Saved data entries
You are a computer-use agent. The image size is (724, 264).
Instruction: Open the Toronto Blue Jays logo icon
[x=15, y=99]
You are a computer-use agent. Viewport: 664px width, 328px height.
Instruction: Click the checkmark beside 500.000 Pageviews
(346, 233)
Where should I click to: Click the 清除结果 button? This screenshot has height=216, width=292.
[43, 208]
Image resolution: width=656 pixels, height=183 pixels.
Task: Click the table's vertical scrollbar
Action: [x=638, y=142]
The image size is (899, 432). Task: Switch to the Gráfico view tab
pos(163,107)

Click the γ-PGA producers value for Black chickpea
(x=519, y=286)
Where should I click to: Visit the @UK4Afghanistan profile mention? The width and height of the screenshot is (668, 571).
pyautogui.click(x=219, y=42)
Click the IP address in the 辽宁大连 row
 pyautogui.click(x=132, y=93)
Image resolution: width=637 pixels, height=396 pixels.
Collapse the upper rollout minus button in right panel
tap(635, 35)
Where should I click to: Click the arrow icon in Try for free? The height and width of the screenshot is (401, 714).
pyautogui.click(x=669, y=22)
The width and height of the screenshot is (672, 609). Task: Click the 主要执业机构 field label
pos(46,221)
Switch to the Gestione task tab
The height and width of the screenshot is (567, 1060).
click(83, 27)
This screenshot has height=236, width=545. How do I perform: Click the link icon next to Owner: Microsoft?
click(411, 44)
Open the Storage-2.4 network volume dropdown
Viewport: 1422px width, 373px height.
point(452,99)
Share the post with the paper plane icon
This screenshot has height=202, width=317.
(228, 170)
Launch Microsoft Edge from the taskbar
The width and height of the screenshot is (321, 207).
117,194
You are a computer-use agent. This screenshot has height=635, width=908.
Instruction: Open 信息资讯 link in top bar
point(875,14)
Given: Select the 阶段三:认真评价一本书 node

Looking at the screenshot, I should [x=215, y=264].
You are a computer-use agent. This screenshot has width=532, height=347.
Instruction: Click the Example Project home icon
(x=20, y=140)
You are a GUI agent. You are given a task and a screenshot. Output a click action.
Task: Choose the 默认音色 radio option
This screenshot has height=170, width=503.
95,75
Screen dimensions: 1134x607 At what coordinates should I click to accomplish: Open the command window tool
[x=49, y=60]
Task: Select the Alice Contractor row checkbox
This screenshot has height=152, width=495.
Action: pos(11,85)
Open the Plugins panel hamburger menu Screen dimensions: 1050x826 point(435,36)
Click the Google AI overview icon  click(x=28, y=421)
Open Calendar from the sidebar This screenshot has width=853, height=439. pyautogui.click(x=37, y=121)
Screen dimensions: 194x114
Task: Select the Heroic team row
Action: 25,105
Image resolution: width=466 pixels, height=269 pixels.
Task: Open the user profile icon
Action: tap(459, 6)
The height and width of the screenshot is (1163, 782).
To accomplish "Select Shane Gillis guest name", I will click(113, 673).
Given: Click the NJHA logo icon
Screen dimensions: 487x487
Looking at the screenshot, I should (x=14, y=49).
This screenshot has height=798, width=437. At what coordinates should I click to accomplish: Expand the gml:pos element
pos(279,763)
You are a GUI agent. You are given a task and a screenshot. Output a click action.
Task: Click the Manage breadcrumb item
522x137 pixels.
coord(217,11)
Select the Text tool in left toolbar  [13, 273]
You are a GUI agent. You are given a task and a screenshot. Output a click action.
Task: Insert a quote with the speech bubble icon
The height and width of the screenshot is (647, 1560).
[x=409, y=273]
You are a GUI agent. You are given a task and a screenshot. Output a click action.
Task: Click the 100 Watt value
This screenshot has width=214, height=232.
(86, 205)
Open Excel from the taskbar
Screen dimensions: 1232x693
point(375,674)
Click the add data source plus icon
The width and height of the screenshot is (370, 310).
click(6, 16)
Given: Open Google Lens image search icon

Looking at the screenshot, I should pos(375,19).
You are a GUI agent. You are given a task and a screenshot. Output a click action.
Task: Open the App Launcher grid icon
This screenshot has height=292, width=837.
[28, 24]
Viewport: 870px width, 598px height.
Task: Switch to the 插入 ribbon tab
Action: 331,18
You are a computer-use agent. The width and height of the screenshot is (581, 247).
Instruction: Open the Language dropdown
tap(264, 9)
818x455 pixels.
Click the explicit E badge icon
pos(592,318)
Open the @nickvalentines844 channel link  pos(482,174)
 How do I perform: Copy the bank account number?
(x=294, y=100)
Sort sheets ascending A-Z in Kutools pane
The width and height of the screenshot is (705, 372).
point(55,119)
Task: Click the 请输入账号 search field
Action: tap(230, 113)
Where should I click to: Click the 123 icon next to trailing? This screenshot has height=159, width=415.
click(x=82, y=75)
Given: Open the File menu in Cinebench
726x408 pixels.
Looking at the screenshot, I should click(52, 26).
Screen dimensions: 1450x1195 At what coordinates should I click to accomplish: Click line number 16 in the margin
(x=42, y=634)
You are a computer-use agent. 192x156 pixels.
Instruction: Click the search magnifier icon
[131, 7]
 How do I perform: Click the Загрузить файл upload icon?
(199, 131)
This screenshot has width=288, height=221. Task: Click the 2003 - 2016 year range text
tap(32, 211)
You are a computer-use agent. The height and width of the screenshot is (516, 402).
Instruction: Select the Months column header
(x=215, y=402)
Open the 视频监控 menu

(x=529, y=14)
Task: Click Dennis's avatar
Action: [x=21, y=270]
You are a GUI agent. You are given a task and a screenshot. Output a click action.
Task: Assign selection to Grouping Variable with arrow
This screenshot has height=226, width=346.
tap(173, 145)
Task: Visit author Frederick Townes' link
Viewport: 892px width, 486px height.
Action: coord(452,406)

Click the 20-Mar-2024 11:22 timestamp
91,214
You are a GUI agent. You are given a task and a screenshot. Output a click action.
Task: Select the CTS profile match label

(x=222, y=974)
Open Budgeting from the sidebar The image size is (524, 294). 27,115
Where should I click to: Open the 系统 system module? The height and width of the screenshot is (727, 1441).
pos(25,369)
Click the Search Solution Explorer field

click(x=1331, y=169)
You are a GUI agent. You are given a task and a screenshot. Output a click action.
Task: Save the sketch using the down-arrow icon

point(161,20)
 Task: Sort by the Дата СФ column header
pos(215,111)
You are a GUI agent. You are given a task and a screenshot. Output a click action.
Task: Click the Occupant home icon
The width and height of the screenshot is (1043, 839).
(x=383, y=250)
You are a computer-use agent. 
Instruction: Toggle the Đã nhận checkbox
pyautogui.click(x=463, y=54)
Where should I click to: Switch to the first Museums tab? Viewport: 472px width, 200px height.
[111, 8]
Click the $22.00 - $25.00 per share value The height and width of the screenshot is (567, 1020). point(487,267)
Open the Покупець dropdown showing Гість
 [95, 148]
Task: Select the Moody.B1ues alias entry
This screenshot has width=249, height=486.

Try it — Print exactly the lines above from the one with "Instruction: Click the Example" to the one with "Click the add data source plus icon", including both.

Solution to this task —
Instruction: Click the Example Project home icon
(x=20, y=140)
You are a GUI agent. You are given a task and a screenshot. Output a click action.
Task: Choose the 默认音色 radio option
This screenshot has height=170, width=503.
95,75
Screen dimensions: 1134x607 At what coordinates should I click to accomplish: Open the command window tool
[x=49, y=60]
Task: Select the Alice Contractor row checkbox
This screenshot has height=152, width=495.
Action: pos(11,85)
Open the Plugins panel hamburger menu Screen dimensions: 1050x826 point(435,36)
Click the Google AI overview icon  click(x=28, y=421)
Open Calendar from the sidebar This screenshot has width=853, height=439. pyautogui.click(x=37, y=121)
Screen dimensions: 194x114
Task: Select the Heroic team row
Action: 25,105
Image resolution: width=466 pixels, height=269 pixels.
Task: Open the user profile icon
Action: tap(459, 6)
The height and width of the screenshot is (1163, 782).
To accomplish "Select Shane Gillis guest name", I will click(113, 673).
Given: Click the NJHA logo icon
Screen dimensions: 487x487
Looking at the screenshot, I should (x=14, y=49).
This screenshot has height=798, width=437. At what coordinates should I click to accomplish: Expand the gml:pos element
pos(279,763)
You are a GUI agent. You are given a task and a screenshot. Output a click action.
Task: Click the Manage breadcrumb item
522x137 pixels.
coord(217,11)
Select the Text tool in left toolbar  [13, 273]
You are a GUI agent. You are given a task and a screenshot. Output a click action.
Task: Insert a quote with the speech bubble icon
The height and width of the screenshot is (647, 1560).
[x=409, y=273]
You are a GUI agent. You are given a task and a screenshot. Output a click action.
Task: Click the 100 Watt value
This screenshot has width=214, height=232.
(86, 205)
Open Excel from the taskbar
Screen dimensions: 1232x693
point(375,674)
Click the add data source plus icon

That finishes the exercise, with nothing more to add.